Some of the photons will hit the material beside the slit and will be absorbed by electrons of the wall. The re-emission will happens with different wavelengths, mostly in the infrared.
Photons will go through the slit uninfluenced beginning with some slits width. A simpler description of particle deflection is the case of a single edge. Here the slits width is infinite. But an intensity distribution behind the edge still appears.
For photons the first peak is equally distributed to the left and right of the geometrical shadow line. For electrons the first peak is right from a left edge, so electrons get only deflected from the edge meanwhile photons get deflected also behind the slit.

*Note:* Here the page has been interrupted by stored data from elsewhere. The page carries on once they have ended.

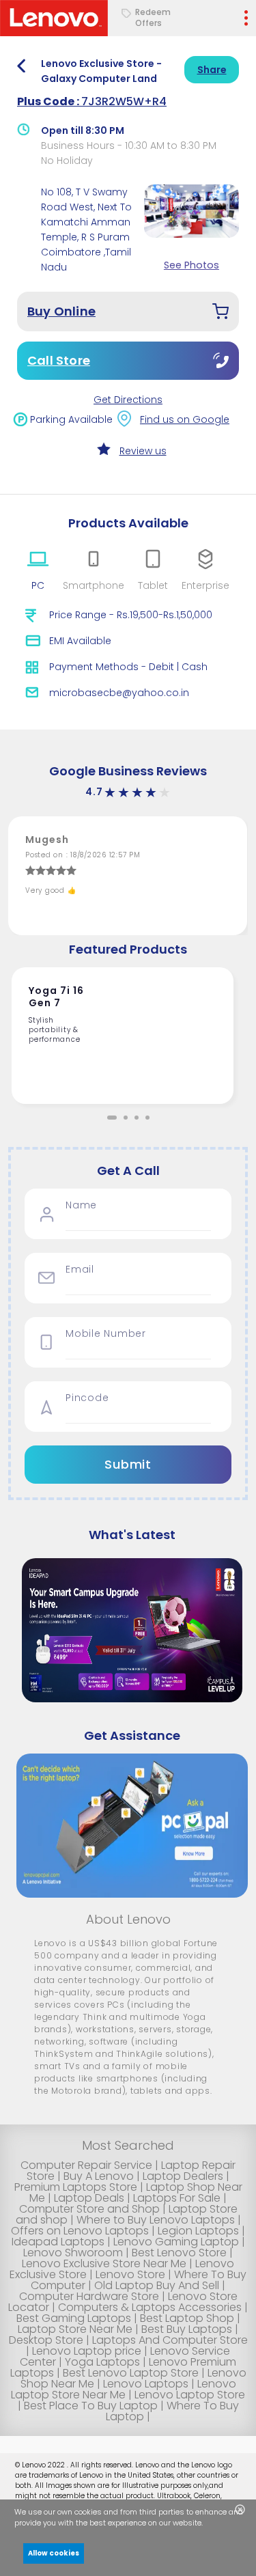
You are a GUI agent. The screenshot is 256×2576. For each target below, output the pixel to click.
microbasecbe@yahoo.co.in (119, 693)
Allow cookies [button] (53, 2553)
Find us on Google (184, 419)
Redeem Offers (153, 18)
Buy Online (61, 311)
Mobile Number (106, 1333)
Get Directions (128, 399)
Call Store (58, 360)
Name (81, 1205)
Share (212, 70)
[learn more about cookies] (206, 2524)
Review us (143, 451)
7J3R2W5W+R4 (92, 101)
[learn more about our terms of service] (211, 2524)
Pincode (87, 1397)
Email (80, 1269)
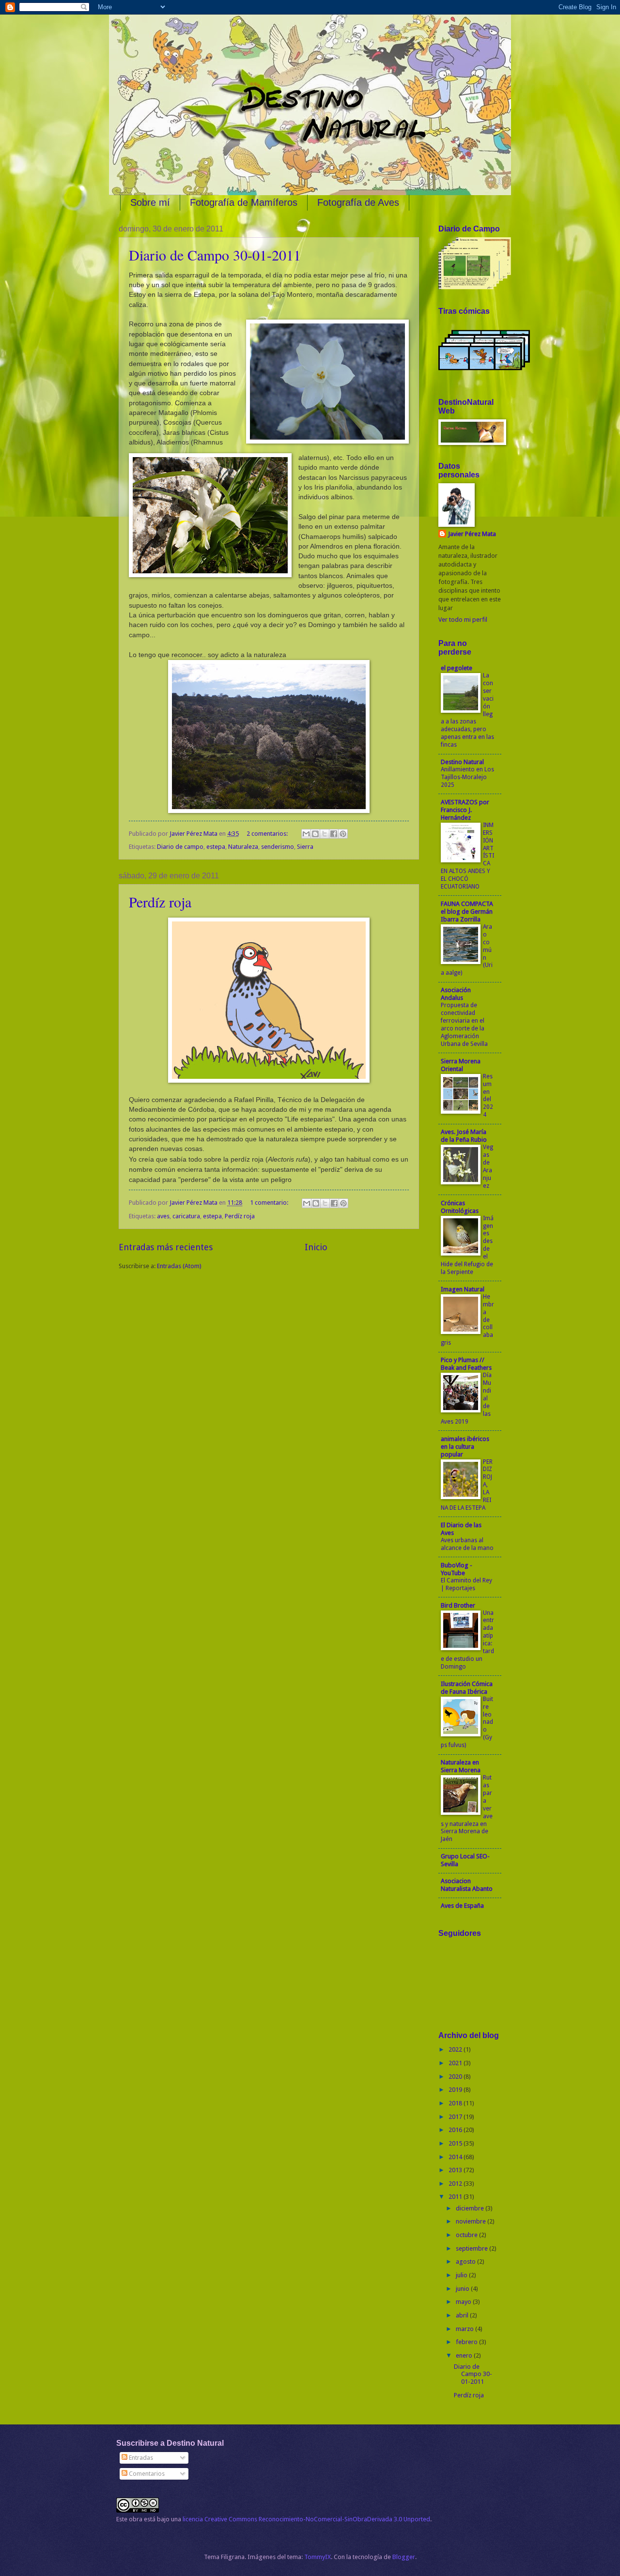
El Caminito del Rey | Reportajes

This phenomena will be helpful to answer your questions.
H. Boersch FRESNELSCHE Elektronenbeugung 1940 (description of these experiments)
As you suggested, the interest should be focused to what you call rebounding.
... or the photon rebounces without interaction with wall?
A photon has an altering electric field component. It should be permissible to assume that by this field some photons interacts with the electric field of the surface electrons of the slits material. This are the photons which are not hitting the wall and not going uninfluenced through.
Since both the negative and the positive value of the photons electric field are involved, some photons arrive the observation screen behind the geometrical shadow and some arrive away from this line. Not so electrons, the all get deflected (in some range of distance to the edge) due to their always negative electrical potential away from this line.
This different behavior of photons and electrons at edges should be a very important argument for the interaction of the edges field and the particles field.